ノンフィルターなら早く使い切ることがポイント

抽出された液体は、縦型遠心分離機で水分と油分に分けられます。機械は使わずにしばらく寝かせておくと比重の関係で油と水は分かれるので、その原理を使って油分だけ取り出す方法もあります。

収穫シーズンスタート。 エキストラバージンオリーブオイルってどうやってできるの?
(画像=<できたてのオリーブオイル>、『たびこふれ』より引用)

こうして油分だけになったら、たいていはフィルターをかけて不純物を除去します。ノンフィルターのエキストラバージンオリーブオイルも売っていますが、不純物が混じっているため、フィルターをかけたものよりも品質低下の速度がどうしても早くなってしまいます。ノンフィルターのものを買ったりいただいたりした際は、なるべく早く開封し、一度開けたら2~3週間以内に使い切ることがおすすめです。

収穫シーズンスタート。 エキストラバージンオリーブオイルってどうやってできるの?
(画像=<フィルターをかけたオイルとかけていないオイルのテイスティング>、『たびこふれ』より引用)

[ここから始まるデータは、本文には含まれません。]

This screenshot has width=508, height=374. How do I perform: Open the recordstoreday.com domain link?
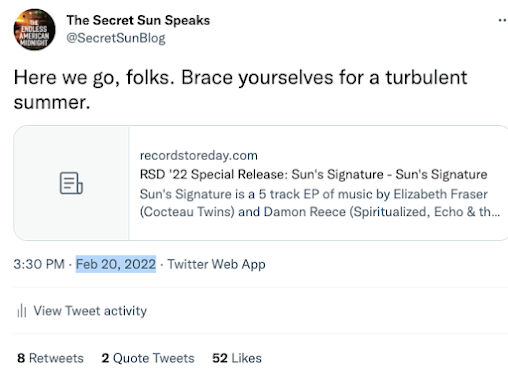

フィルターの有無に関わらず最終的にタンクに貯蔵されるわけですが、酸化を防ぐためにステンレス製のものが使われます。タンク内での空気との接触を避けるために窒素を充填することもあるんですよ。なんといっても空気と光、高温は天敵ですから。そして、オーダーが入ったらボトルや缶に充填されて出荷されていきます。

エキストラバージンとピュアの違い

どうでしょう? いくつもの工程を得てはいるものの、基本的にはオリーブの果実を搾っただけということがわかりますね。化学的な工程はひとつもありません。近代的な手法を使っていても、やっていることは数千年から同じなのです。

果実が傷んでいたり搾油方法が正しくないと食用には適さない低品質の油になってしまうので、できあがった油はラボラトリーでの理化学検査分析と訓練された専門家グループによる官能検査分析(テイスティングして欠陥を見つけます)によって等級分けされます。理化学検査結果の数字にもテイスティング結果にもまったく非のないものだけがエキストラバージンを名乗れるのです。

ちなみに多少風味に欠陥があるものはバージン、欠陥がひどく食用には使えないものはランパンテといいます。このランパンテを精製工場に運んで化学的につくられるのがピュアオリーブオイル。精製過程で溶剤の使用や高温にすることで健康に良いとされる成分の多くが消え、無色無味無臭の油になってしまいます。そこにエキストラバージンオリーブオイルやバージンオリーブオイルを少しだけ加えるのです。おいしさや健康を意識するならば、エキストラバージンオリーブオイルを使いたいですね。

収穫シーズンスタート。 エキストラバージンオリーブオイルってどうやってできるの?